Pick out each line in the records below that contains the string "width" and copy those lines.
===== EXTRACTED ENTRIES
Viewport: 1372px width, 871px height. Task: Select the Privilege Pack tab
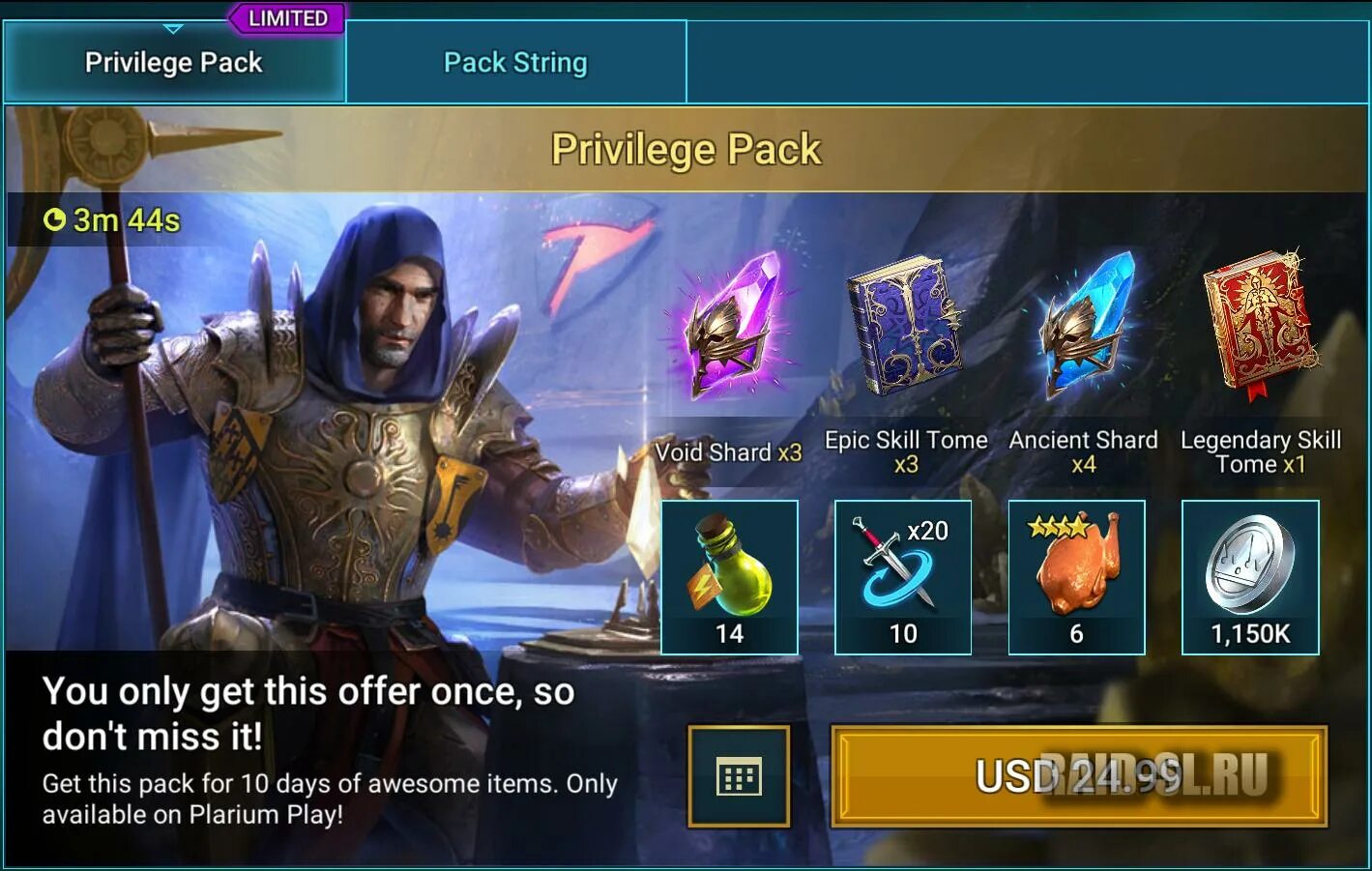pos(174,63)
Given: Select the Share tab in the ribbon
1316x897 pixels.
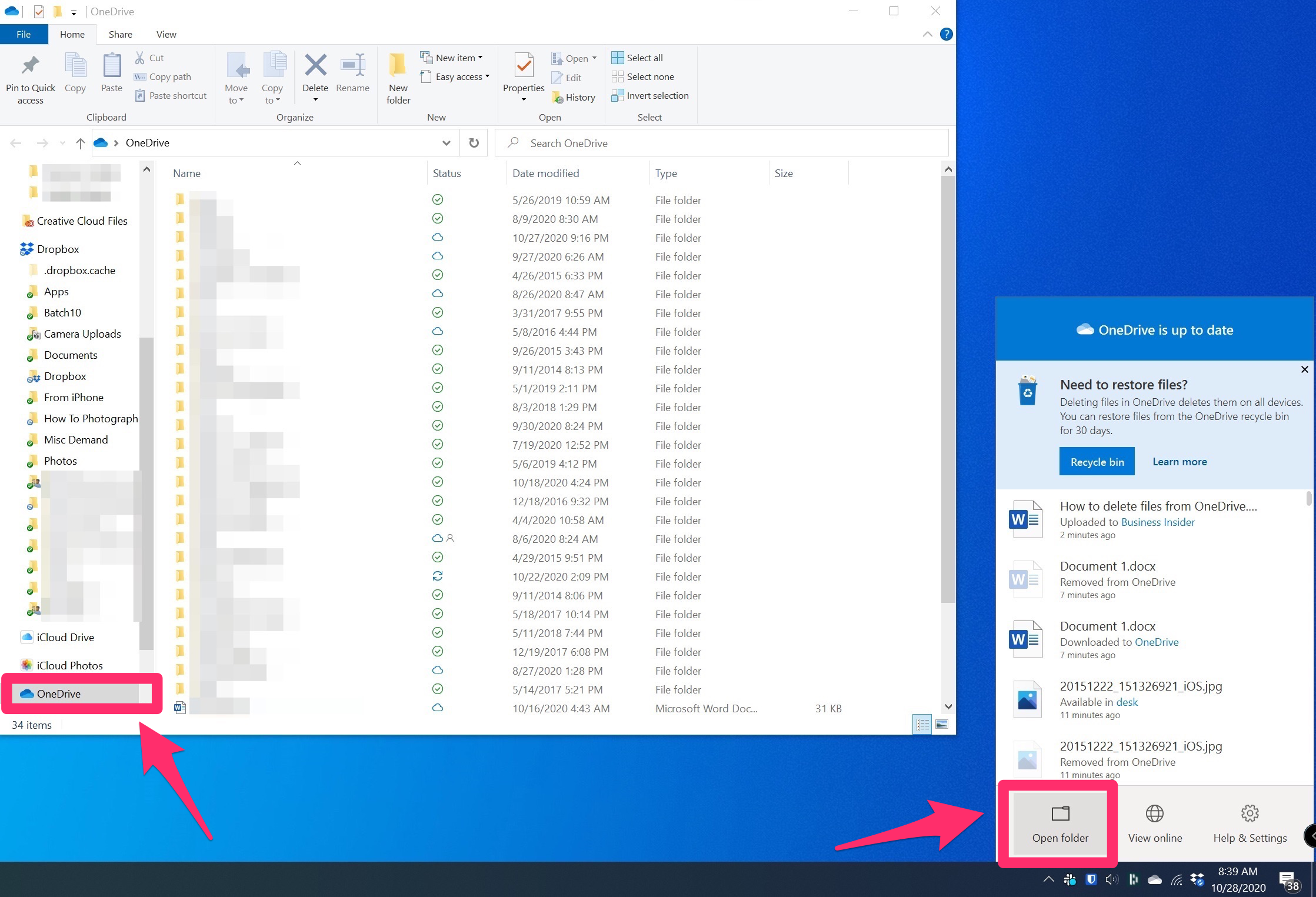Looking at the screenshot, I should coord(120,33).
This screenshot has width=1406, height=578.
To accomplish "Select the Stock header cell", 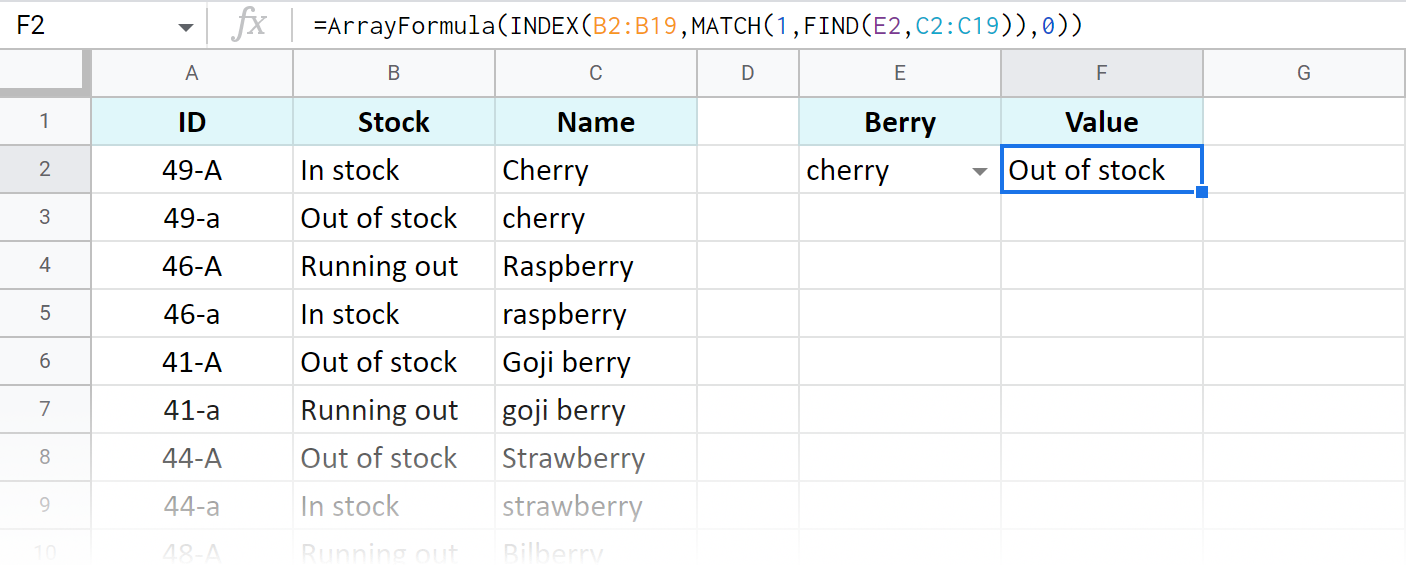I will [x=393, y=121].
==========
▸ FULL RESPONSE
Viewport: 1372px width, 871px height. Task: Select the Privilege Pack tab
This screenshot has width=1406, height=578.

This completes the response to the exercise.